**EXERCISE DESCRIPTION:** From the entries that follow, copy exactly the lines beginning at the line holding "1366x768 pixels." and continuing through the line holding "Visit the 15-dl-waterslide source page".

Data extracted from a collection:
◇ ◇ ◇ ◇ ◇
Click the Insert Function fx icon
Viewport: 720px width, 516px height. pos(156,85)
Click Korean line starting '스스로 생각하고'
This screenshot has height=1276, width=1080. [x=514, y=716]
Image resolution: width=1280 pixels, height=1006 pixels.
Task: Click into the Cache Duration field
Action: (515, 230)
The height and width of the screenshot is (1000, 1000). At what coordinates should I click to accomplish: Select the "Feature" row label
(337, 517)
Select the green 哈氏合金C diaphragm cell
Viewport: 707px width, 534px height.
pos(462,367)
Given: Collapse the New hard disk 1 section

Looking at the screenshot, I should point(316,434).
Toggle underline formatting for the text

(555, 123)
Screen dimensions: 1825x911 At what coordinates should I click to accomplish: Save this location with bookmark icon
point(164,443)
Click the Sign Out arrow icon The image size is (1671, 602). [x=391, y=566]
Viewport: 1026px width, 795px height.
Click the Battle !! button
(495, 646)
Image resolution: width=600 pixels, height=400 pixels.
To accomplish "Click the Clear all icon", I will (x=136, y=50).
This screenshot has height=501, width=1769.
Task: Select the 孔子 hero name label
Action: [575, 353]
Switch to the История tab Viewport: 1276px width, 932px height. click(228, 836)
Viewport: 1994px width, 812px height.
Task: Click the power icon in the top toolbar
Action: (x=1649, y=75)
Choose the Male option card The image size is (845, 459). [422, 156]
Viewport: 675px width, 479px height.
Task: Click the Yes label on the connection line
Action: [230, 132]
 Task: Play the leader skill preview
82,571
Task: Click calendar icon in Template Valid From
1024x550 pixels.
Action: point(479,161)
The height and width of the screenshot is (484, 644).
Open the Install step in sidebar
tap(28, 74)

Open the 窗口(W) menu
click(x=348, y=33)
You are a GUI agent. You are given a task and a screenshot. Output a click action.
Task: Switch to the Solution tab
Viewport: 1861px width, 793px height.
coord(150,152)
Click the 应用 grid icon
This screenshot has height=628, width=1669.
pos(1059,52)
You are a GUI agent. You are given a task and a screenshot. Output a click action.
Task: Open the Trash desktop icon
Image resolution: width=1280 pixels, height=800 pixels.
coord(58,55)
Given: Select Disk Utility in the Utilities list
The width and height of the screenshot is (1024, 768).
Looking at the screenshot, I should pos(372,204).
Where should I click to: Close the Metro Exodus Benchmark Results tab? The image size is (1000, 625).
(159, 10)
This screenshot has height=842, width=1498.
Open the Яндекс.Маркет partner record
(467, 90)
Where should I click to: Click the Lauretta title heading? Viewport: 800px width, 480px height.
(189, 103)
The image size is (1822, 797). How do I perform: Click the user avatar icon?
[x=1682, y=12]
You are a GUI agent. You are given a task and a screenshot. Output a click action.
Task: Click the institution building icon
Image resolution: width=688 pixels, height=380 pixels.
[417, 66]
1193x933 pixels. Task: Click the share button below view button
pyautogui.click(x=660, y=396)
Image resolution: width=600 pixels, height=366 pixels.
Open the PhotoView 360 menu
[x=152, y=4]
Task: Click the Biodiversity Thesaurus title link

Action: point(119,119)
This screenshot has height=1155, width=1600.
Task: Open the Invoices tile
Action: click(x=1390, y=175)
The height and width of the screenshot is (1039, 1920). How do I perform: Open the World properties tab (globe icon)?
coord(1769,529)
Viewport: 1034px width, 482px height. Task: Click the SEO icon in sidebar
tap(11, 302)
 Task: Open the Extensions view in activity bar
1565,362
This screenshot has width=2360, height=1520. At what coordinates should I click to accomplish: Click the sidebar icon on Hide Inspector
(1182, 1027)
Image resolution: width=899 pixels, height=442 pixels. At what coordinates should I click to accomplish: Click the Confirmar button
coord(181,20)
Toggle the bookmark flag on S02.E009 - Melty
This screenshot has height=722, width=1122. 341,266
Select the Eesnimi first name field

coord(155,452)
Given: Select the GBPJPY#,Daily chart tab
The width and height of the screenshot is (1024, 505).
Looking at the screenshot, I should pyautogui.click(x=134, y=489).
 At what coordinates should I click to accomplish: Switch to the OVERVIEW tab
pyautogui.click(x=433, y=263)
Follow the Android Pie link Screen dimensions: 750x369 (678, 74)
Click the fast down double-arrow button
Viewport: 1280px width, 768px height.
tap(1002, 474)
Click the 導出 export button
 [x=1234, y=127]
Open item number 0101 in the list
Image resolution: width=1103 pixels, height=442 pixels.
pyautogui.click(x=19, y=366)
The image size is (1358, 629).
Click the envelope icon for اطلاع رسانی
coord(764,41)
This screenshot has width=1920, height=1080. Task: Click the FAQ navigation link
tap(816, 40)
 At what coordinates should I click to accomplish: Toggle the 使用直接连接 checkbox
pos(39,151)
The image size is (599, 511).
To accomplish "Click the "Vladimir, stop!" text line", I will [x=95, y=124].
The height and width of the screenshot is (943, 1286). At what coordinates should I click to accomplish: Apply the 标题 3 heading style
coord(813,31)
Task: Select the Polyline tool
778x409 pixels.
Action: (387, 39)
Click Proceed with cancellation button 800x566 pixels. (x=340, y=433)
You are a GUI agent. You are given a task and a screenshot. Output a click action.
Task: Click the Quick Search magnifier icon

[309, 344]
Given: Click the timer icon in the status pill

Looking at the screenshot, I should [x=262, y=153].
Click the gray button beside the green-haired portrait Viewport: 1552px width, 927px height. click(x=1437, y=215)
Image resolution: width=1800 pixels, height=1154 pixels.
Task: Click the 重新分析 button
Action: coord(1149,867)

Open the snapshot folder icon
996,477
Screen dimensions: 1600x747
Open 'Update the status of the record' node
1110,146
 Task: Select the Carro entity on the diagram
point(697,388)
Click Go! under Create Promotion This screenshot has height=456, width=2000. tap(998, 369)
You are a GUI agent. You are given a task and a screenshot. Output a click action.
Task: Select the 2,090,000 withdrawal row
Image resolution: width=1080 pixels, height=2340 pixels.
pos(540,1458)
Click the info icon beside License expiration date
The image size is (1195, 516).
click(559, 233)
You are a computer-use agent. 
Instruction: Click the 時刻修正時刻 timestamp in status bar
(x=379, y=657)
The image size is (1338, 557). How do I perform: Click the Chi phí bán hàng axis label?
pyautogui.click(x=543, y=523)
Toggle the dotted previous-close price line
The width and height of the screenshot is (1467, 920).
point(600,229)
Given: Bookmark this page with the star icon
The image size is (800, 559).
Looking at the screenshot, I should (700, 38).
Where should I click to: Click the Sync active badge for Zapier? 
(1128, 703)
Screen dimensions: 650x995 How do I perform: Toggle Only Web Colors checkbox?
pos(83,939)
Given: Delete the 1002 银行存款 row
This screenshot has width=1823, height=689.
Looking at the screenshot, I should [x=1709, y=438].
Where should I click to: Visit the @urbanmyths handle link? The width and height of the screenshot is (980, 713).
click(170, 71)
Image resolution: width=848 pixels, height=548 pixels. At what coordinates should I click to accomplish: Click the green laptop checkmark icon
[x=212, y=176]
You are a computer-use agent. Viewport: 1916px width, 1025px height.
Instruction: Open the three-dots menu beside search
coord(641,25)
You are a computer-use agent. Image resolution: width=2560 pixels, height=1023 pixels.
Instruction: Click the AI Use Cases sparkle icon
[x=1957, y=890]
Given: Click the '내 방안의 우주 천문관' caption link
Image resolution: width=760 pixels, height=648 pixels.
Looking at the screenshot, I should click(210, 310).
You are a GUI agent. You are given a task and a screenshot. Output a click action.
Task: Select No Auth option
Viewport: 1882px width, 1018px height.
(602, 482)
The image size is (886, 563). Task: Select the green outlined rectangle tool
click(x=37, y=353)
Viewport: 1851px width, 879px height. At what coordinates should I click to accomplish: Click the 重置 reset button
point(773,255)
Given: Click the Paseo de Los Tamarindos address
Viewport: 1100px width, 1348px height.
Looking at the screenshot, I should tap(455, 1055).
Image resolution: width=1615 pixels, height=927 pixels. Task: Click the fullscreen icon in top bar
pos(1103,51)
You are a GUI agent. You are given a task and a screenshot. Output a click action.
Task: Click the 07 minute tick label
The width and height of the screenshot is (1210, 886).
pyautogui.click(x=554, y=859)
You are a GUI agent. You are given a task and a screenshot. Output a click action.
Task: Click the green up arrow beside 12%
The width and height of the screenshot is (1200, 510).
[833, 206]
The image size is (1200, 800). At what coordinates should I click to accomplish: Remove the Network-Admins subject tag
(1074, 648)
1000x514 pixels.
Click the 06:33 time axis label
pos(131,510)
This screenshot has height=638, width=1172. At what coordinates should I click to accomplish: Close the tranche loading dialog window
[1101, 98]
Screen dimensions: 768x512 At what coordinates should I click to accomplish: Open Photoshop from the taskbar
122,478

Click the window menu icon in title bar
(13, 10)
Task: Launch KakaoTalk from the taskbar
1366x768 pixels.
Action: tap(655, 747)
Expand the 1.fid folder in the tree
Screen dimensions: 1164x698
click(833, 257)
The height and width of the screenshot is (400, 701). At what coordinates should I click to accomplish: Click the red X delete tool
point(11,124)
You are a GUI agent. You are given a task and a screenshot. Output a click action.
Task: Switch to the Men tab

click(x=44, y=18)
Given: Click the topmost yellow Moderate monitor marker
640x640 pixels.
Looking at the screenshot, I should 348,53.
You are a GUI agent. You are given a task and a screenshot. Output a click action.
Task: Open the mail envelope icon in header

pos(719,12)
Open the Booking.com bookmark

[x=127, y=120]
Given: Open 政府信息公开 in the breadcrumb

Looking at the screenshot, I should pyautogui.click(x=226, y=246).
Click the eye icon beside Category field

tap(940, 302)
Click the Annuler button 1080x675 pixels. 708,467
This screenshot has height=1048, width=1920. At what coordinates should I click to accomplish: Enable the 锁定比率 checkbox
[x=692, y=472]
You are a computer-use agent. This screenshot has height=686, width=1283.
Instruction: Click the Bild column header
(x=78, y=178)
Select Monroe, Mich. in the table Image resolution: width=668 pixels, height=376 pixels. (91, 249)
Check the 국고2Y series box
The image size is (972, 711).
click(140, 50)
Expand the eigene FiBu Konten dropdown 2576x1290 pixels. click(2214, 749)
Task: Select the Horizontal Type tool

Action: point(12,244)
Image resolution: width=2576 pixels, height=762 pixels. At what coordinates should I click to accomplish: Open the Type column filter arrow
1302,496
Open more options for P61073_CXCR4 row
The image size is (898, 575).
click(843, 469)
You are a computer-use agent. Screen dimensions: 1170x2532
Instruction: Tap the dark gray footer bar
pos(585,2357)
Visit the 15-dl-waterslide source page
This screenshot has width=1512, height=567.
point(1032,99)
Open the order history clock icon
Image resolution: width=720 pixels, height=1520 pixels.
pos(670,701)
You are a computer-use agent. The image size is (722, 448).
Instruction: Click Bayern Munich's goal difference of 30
◇ ◇ ◇ ◇ ◇
**EXERCISE SOLUTION:**
1366x768 pixels.
Action: tap(655, 747)
Expand the 1.fid folder in the tree
Screen dimensions: 1164x698
click(833, 257)
The height and width of the screenshot is (400, 701). At what coordinates should I click to accomplish: Click the red X delete tool
point(11,124)
You are a GUI agent. You are given a task and a screenshot. Output a click action.
Task: Switch to the Men tab

click(x=44, y=18)
Given: Click the topmost yellow Moderate monitor marker
640x640 pixels.
Looking at the screenshot, I should 348,53.
You are a GUI agent. You are given a task and a screenshot. Output a click action.
Task: Open the mail envelope icon in header

pos(719,12)
Open the Booking.com bookmark

[x=127, y=120]
Given: Open 政府信息公开 in the breadcrumb

Looking at the screenshot, I should pyautogui.click(x=226, y=246).
Click the eye icon beside Category field

tap(940, 302)
Click the Annuler button 1080x675 pixels. 708,467
This screenshot has height=1048, width=1920. At what coordinates should I click to accomplish: Enable the 锁定比率 checkbox
[x=692, y=472]
You are a computer-use agent. This screenshot has height=686, width=1283.
Instruction: Click the Bild column header
(x=78, y=178)
Select Monroe, Mich. in the table Image resolution: width=668 pixels, height=376 pixels. (91, 249)
Check the 국고2Y series box
The image size is (972, 711).
click(140, 50)
Expand the eigene FiBu Konten dropdown 2576x1290 pixels. click(2214, 749)
Task: Select the Horizontal Type tool

Action: point(12,244)
Image resolution: width=2576 pixels, height=762 pixels. At what coordinates should I click to accomplish: Open the Type column filter arrow
1302,496
Open more options for P61073_CXCR4 row
The image size is (898, 575).
click(843, 469)
You are a computer-use agent. Screen dimensions: 1170x2532
Instruction: Tap the dark gray footer bar
pos(585,2357)
Visit the 15-dl-waterslide source page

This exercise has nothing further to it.